The Last Shall Be First

In Bronx

ed tom  2Back in the 90s, when he was just out of school, Ed Tom worked as an associate buyer for Saks Fifth Avenue. Now he runs one of the most innovative high schools in the country, sending his unlikely South Bronx graduates on their way to Dartmouth, Penn, and Bryn Mawr. The son of Chinese immigrants with a grade-school education, his is an amazing story of innovative organizational skill, insight into human motivation, and, he’s quick to point out — his faith. Without imposing his beliefs on others, he’s found a way to quietly put his Christianity to work as principal of the Bronx Center for Science and Mathematics. He’s turning some of the least privileged kids in the nation into Ivy Leaguers.

After five years of buying for a retail organization catering to wealthy Manhattanites, he realized he preferred teaching the ninth graders who came to Sunday school at his church. “My wife challenged me to give teaching a shot. I went down to the department of education with my transcripts, and the woman who interviewed me asked what I could teach. I said, ‘Look at me, I’m Asian. I can always teach math. Nobody will think I’m wrong.’ It got him a laugh, and a job, once she looked at his experience.

For his first year, he taught at Norman Thomas High School, and then, at the Manhattan Center for Science and Mathematics in Harlem he created a student club — devoted to peer tutoring. He lugged two couches from home, put down carpets, played house and hip hop on the radio, and brewed coffee: his version of a little Starbucks, except everything was free. He treated club members to outings: Broadway shows, ice skating, whatever they thought up. The club had a president and a social chair and essentially ran itself. It attracted cheerleaders, athletes, the popular kids — and the rest followed.

He gave it allure, and it took off. “Some were there for remediation, and others just went because it was cool,” Ed said. “I created a whole marketing campaign. We had t-shirts with our slogan: It’s cool to be smart.”

One day, unannounced, the chancellor of the entire New York City school district showed up at his door one day to see the source of the school’s double-digit gains in math scores. He asked Ed to pitch his program to the top thirty math mavens in the school district. True to his marketing background, Ed did it with Powerpoints, “like an RFP.” The chancellor loved it and asked him to present to the city’s superintendents. At that meeting, Ed Tom got five job offers. One position led to another. He became regional instruction supervisor for 32 high schools in the Bronx whose math scores were near the bottom. In only two years, their math scores rose to near the top in rankings of city schools. Ed was able to write his own ticket, so he created the Bronx Center for Science and Mathematics, an entirely new school within the system — dedicated to city’s least advantaged kids.

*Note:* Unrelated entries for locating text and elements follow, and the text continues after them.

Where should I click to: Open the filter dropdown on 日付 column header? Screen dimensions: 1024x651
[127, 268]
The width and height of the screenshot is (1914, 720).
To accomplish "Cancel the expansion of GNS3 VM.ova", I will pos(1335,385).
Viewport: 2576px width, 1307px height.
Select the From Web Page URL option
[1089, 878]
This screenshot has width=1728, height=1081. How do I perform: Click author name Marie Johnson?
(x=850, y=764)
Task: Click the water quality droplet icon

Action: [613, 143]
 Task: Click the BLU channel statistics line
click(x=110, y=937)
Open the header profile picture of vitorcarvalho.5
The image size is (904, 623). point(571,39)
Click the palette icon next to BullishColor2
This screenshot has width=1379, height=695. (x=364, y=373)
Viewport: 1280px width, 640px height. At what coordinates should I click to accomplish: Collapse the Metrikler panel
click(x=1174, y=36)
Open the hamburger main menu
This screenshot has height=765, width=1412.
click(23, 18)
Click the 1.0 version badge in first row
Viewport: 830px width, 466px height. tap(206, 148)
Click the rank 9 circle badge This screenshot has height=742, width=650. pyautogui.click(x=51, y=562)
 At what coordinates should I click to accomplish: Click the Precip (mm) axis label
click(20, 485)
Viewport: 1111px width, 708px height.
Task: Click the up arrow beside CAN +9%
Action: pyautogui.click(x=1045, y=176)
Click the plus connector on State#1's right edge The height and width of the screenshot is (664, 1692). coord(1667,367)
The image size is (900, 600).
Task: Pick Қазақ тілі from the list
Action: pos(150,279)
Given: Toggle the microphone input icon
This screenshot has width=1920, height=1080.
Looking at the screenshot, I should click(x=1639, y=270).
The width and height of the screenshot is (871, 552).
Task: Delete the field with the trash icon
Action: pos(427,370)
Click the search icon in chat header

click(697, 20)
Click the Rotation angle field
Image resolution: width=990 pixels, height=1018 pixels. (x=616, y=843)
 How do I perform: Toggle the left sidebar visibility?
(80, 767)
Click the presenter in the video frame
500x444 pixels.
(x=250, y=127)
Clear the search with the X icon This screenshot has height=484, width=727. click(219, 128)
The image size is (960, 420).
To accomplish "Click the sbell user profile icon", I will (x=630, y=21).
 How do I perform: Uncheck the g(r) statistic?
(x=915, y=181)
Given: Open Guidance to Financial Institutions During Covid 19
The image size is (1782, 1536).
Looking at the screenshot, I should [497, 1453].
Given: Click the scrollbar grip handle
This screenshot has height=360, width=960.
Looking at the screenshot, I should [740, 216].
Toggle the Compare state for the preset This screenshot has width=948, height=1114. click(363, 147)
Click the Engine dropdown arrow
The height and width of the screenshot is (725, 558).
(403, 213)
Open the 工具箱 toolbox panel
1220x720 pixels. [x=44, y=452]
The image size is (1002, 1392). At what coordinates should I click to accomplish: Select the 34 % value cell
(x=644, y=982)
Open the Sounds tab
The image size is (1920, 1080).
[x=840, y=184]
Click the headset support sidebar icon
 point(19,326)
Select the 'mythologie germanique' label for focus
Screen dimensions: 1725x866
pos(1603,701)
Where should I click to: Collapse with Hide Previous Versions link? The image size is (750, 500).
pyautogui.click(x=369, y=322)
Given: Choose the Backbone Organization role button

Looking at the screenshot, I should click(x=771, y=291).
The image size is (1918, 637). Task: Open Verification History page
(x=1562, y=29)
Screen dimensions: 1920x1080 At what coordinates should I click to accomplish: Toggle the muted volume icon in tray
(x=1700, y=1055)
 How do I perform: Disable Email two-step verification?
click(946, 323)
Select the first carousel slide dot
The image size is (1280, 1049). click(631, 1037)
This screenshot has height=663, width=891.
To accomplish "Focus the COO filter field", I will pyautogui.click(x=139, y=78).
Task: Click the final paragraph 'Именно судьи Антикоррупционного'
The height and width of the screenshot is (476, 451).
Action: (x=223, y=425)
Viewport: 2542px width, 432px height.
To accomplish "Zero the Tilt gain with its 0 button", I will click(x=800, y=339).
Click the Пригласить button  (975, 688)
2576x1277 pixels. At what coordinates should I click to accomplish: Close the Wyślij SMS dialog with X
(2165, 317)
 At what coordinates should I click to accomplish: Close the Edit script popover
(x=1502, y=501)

“The beauty of our model is that we’re in the poorest Congressional district in the nation and 93 percent of our students are black or Hispanic and 92 percent are at the poverty line. These kids can learn when they’re surrounded by love and opportunities. These kids have never been told they will amount to anything.”

The school improves academic performance, but it also teaches life skills.

“It’s less about academic preparedness: it’s more about grit and determination. It’s about somebody like Mitch Kurz teaching how to assimilate into society. And his class on personal finance. We have 450 kids fully enrolled. We graduate about 100 every year. 2009 was our first class. So we’ve graduated five classes, 500 kids. Every year we get 3000 applicants. That’s a 3.6 percent acceptance. Stanford, Princeton, Harvard, Yale have a higher acceptance rate.”

Ed says his faith is what drives his success. It’s what motivates him to make the world better, every hour of the day — in his job. He’s dedicated to his students as individual human beings, not as statistics or scores, and most of all, not as career stepping stones. He makes sure his students know how much he cares about them.

“I’ve thought of doubling the size of the school, but that would jeopardize the model. We personalize attention to our kids. If we had a thousand kids we wouldn’t be able to do it with the same level of care. I’ve looked parents in the face, and I’ve asked them to trust me with their children. I have a bigger calling. This is my life’s work. This is what I felt from the days I taught Sunday school: I felt I was put here by God to teach teens.”

In a way he’s found the secret to getting things done in any field: to forget about oneself and focus exclusively on the task at hand. “If you put yourself first, you’ll find it hard to be successful. You have to put the kids first.”

The real lesson I learned from talking to Ed is about how someone can act on his faith, without needing to call attention to it. And Buddha, Confucius and Mohammad would all approve of Ed’s Christianity. Devoting oneself to others in at the heart of all the world’s major faiths. If we are devoted to a higher purpose, love and compassion become the whole point and our goals become more important than what we get in return for them. The key is to put faith like Ed’s to work in our families, neighborhoods, communities, and organizations. Ed’s my hero.